- _DATA SUPPLIED_:
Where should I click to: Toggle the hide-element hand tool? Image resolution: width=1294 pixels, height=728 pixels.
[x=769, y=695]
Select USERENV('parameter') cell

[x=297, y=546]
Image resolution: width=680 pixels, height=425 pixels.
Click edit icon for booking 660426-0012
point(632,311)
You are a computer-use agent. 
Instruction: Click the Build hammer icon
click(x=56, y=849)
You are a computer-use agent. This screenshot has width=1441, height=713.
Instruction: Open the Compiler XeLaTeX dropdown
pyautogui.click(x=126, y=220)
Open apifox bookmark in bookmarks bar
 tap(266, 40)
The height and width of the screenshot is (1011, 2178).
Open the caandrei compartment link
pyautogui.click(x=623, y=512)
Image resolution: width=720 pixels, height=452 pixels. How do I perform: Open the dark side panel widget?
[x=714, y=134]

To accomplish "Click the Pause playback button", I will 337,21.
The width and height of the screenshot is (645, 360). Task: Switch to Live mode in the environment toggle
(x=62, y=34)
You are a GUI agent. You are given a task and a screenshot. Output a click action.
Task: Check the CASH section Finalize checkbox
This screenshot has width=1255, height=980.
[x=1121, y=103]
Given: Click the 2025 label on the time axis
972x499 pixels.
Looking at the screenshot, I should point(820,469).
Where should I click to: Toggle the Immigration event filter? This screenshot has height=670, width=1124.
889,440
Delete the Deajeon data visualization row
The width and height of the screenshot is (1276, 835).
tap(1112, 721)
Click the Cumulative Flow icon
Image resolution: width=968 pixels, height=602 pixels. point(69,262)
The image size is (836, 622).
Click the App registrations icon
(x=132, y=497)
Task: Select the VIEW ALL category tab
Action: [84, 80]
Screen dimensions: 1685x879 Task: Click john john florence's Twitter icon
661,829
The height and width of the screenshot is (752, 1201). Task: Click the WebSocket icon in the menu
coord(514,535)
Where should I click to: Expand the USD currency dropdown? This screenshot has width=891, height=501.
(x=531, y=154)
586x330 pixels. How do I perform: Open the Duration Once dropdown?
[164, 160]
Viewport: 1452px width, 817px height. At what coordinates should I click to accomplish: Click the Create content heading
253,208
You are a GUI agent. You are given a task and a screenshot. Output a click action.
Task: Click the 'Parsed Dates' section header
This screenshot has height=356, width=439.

- _TASK TO COMPLETE_:
Return nothing but the lines from the first line of the listing through the line with "The image size is (836, 622).", please, keeping every one of them unchanged.

- _REPLY TO THE TASK_:
Where should I click to: Toggle the hide-element hand tool? Image resolution: width=1294 pixels, height=728 pixels.
[x=769, y=695]
Select USERENV('parameter') cell

[x=297, y=546]
Image resolution: width=680 pixels, height=425 pixels.
Click edit icon for booking 660426-0012
point(632,311)
You are a computer-use agent. 
Instruction: Click the Build hammer icon
click(x=56, y=849)
You are a computer-use agent. This screenshot has width=1441, height=713.
Instruction: Open the Compiler XeLaTeX dropdown
pyautogui.click(x=126, y=220)
Open apifox bookmark in bookmarks bar
 tap(266, 40)
The height and width of the screenshot is (1011, 2178).
Open the caandrei compartment link
pyautogui.click(x=623, y=512)
Image resolution: width=720 pixels, height=452 pixels. How do I perform: Open the dark side panel widget?
[x=714, y=134]

To accomplish "Click the Pause playback button", I will 337,21.
The width and height of the screenshot is (645, 360). Task: Switch to Live mode in the environment toggle
(x=62, y=34)
You are a GUI agent. You are given a task and a screenshot. Output a click action.
Task: Check the CASH section Finalize checkbox
This screenshot has width=1255, height=980.
[x=1121, y=103]
Given: Click the 2025 label on the time axis
972x499 pixels.
Looking at the screenshot, I should point(820,469).
Where should I click to: Toggle the Immigration event filter? This screenshot has height=670, width=1124.
889,440
Delete the Deajeon data visualization row
The width and height of the screenshot is (1276, 835).
tap(1112, 721)
Click the Cumulative Flow icon
Image resolution: width=968 pixels, height=602 pixels. point(69,262)
The image size is (836, 622).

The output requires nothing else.